Introduction: Why Git, and Why Version Control¶
Before you type your first git command, it helps to understand the problem Git solves and the decades of tools that failed to solve it as well. Version control is one of those ideas that sounds obvious in hindsight - of course you should track changes to your code - but the path from "save a backup copy" to a distributed system that manages the Linux kernel involved some hard lessons and a few legendary arguments.
The Problem: Tracking Changes¶
Every programmer eventually learns the hard way that code changes need tracking. Without version control, you end up with directories full of files named project-final.zip, project-final-REALLY-final.zip, and project-final-v2-fixed-bug-DONT-DELETE.zip. You lose track of what changed, when, and why. Collaboration becomes a nightmare of emailing files back and forth and manually merging edits.
Version control systems (VCS) solve this by recording every change to every file over time, letting you recall specific versions, compare changes, and work in parallel with other developers without stepping on each other.
A Brief History of Version Control¶
Local Version Control: RCS¶
The earliest approach was simple: keep a local database of changes to files. RCS (Revision Control System), released in 1982, stored patch sets (differences between file versions) in a special format on disk. You could roll any file back to any previous state by applying patches in sequence.
RCS worked for a single developer on a single machine. It tracked individual files, not projects. If you needed to coordinate with other people, you were out of luck.
Centralized Version Control: CVS and SVN¶
The next generation moved the version database to a central server. CVS (Concurrent Versions System, 1990) and its successor SVN (Subversion, 2000) let multiple developers check out files from one server, make changes, and commit them back.

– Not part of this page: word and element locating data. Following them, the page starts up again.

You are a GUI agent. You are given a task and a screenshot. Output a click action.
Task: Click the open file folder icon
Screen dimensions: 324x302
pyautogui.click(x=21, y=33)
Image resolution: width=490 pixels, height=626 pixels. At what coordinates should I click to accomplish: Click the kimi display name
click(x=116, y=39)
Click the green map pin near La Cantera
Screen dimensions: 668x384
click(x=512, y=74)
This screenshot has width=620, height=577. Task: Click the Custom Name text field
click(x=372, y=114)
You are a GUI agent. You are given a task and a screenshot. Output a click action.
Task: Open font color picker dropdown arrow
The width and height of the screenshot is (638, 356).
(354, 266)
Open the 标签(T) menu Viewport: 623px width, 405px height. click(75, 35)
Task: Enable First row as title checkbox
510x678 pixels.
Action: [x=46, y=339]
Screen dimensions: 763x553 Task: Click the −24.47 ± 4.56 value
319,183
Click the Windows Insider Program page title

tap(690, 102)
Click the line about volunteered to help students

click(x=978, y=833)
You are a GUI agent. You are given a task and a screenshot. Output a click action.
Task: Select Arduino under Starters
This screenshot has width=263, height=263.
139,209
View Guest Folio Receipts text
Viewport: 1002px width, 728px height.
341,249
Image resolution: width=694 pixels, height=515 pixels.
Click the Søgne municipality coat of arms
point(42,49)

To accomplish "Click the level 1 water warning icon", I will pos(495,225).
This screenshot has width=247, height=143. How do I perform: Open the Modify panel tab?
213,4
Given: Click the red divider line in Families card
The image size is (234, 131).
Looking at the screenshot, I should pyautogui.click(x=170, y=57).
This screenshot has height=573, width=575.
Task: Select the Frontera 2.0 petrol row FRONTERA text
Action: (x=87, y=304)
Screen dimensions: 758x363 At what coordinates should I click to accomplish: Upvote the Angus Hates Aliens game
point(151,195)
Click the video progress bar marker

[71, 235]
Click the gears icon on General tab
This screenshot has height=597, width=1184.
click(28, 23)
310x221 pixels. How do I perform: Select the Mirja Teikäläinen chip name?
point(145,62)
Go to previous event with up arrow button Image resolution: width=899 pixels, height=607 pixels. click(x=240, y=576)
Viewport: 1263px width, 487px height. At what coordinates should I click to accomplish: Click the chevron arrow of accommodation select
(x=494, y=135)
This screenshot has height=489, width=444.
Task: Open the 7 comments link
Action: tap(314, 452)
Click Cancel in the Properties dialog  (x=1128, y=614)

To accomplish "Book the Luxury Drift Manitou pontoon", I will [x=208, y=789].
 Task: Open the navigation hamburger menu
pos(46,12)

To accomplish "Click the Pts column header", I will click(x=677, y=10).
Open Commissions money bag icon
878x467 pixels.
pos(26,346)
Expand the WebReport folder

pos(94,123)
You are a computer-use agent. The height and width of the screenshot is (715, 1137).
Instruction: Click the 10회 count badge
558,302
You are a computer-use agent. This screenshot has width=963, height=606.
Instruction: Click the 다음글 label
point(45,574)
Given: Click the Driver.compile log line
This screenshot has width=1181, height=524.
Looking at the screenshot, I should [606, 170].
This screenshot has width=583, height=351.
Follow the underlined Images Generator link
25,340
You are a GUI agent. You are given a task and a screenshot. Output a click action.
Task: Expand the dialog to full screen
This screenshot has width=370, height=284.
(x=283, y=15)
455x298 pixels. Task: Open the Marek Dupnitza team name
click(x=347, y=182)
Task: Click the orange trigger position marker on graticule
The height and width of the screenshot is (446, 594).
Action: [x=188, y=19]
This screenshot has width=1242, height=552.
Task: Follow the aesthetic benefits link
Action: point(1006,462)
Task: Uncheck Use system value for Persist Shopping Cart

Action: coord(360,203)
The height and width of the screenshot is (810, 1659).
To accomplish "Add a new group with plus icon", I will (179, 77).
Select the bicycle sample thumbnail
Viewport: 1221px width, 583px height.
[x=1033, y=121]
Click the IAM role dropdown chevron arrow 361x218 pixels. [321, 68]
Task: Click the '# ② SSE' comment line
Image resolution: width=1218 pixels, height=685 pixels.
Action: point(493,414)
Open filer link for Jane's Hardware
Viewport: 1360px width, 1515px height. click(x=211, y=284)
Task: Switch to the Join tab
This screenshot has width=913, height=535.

This was a huge improvement. Teams could collaborate. You could see who changed what. But centralized systems had a critical weakness: the server was a single point of failure. If the server went down, nobody could commit. If the server's disk failed and backups were stale, you could lose the entire project history. Every operation - viewing logs, comparing versions, committing - required a network connection to the server.
SVN also modeled versions as directory snapshots with linear revision numbers. Branching existed but was implemented as a cheap copy of the directory tree, which made merging painful. Developers avoided branches because merging them back was error-prone and tedious.
Distributed Version Control: BitKeeper, Mercurial, and Git¶
Distributed version control systems (DVCS) changed the model entirely. Instead of checking out a working copy from a central server, every developer clones the entire repository - every file, every version, the complete history. Your local copy is a full repository. You can commit, branch, view history, and diff entirely offline. Synchronization happens when you choose to push or pull changes.
BitKeeper was the first DVCS to gain major traction. The Linux kernel team used it from 2002 to 2005 under a free (as in beer) license for open-source projects. When that license was revoked after a developer reverse-engineered the protocol, Linus Torvalds had a problem - and a very specific idea of what the replacement should look like.
The Birth of Git¶
In April 2005, Linus Torvalds started writing Git. The Linux kernel had 6.7 million lines of code and thousands of contributors. Linus had specific requirements based on his experience with BitKeeper and the kernel's scale:
- Speed. The kernel generates massive diffs and has thousands of files. Operations had to be fast.
- Strong integrity. Every object is checksummed with SHA-1. Corruption is detectable. You cannot change file contents, commit messages, or any part of history without changing the hash of everything that depends on it.
- Support for non-linear development. The kernel uses a workflow with thousands of parallel branches. Branching and merging had to be cheap and fast.
- Fully distributed. No central point of failure. Every developer has the complete history.
- Scalable to massive projects. The Linux kernel was (and remains) one of the largest open-source projects in existence.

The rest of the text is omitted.